_Raw data_
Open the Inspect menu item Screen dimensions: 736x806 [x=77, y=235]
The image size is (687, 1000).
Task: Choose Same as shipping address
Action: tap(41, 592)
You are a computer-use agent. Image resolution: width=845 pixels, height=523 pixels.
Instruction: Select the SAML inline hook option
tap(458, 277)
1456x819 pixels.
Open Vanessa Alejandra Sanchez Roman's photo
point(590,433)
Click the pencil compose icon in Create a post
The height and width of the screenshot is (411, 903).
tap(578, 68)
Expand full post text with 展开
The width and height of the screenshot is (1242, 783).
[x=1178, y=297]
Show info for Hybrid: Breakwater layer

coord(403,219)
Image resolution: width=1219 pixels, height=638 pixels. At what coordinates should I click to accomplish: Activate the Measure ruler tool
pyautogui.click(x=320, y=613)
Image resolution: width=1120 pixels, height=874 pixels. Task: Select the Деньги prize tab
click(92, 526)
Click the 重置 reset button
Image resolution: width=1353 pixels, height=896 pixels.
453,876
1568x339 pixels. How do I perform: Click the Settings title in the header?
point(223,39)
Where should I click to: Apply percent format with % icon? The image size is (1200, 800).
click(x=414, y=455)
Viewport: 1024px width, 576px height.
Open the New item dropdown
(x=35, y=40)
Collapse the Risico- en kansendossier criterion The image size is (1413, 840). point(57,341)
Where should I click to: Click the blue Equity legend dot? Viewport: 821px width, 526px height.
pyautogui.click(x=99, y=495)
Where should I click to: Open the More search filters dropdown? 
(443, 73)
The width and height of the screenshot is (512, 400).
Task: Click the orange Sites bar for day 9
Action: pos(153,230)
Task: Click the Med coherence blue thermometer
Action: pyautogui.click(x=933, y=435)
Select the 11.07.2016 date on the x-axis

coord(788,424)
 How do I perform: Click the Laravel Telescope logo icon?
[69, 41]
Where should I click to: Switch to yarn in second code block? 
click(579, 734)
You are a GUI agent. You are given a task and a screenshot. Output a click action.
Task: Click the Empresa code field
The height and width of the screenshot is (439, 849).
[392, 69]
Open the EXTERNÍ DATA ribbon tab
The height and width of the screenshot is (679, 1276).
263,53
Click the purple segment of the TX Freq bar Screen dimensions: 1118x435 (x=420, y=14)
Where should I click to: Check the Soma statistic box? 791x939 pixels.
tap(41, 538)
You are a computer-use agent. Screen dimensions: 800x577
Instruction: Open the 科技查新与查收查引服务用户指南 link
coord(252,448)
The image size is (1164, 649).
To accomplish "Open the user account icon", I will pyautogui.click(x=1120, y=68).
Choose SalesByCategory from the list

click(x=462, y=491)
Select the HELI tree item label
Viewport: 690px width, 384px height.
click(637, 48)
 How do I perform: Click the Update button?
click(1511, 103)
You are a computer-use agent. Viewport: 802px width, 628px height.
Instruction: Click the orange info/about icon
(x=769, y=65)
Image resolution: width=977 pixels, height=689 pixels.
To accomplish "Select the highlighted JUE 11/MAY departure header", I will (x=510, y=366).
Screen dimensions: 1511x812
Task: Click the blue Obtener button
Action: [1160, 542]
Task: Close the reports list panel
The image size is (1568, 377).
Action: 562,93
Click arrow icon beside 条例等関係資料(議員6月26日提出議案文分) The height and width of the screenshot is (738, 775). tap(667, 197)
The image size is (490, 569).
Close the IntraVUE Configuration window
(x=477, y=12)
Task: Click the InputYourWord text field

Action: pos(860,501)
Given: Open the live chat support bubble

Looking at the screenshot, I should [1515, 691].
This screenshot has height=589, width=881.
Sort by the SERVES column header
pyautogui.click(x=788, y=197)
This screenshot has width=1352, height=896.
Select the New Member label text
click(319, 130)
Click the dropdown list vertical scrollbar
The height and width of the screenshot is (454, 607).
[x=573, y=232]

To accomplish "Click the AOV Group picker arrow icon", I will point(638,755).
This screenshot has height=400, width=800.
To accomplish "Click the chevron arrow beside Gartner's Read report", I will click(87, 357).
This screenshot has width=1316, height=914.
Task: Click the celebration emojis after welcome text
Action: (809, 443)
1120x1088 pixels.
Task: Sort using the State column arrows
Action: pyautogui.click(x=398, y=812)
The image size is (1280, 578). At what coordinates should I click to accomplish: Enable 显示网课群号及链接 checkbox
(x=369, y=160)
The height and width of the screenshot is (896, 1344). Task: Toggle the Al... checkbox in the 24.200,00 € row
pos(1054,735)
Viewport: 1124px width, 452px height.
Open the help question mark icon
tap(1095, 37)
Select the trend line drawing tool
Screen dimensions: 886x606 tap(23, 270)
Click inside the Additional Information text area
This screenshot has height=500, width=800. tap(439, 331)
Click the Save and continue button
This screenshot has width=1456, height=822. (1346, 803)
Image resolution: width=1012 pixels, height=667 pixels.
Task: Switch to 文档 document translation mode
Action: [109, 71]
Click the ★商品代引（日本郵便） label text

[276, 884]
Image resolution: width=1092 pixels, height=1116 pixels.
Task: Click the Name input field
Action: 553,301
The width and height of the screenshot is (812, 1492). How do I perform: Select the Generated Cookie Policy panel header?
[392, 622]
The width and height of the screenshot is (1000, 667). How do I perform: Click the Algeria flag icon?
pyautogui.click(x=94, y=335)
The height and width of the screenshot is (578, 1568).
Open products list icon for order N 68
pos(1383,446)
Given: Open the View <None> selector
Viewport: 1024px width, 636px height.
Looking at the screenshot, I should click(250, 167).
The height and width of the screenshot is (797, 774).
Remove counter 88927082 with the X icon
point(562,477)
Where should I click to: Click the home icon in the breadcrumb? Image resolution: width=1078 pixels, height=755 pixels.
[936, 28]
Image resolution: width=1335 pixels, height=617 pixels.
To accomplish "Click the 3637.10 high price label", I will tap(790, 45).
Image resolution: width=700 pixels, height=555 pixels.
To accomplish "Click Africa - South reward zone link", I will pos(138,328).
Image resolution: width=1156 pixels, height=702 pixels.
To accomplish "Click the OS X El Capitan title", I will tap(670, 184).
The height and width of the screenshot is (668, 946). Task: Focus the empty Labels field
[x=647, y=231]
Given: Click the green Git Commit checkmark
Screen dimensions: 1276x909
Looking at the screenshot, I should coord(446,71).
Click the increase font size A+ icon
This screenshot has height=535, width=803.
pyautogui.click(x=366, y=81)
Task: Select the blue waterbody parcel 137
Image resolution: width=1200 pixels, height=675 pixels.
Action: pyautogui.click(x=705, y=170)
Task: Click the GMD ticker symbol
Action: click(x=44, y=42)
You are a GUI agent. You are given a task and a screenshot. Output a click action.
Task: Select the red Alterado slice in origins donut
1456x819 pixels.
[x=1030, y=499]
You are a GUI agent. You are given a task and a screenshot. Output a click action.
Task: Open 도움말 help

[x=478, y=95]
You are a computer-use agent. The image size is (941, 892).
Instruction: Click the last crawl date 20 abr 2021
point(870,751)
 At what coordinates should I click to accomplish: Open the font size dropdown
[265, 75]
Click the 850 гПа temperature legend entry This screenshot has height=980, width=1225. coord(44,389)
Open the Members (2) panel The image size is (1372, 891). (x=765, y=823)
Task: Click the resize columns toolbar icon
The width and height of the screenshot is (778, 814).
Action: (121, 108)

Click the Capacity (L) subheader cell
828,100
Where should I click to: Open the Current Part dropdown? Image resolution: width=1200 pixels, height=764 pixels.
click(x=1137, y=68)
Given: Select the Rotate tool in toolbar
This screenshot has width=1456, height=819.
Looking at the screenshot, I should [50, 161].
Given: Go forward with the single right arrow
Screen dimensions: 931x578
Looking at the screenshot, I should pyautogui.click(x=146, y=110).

_Problem to work on_
Above this instruction are the records; retype exactly the lines from the one containing "How do I perform: Click the Update button?" up to and including the one containing "Image resolution: width=977".

_Answer for this exercise_
 How do I perform: Click the Update button?
click(1511, 103)
You are a computer-use agent. Viewport: 802px width, 628px height.
Instruction: Click the orange info/about icon
(x=769, y=65)
Image resolution: width=977 pixels, height=689 pixels.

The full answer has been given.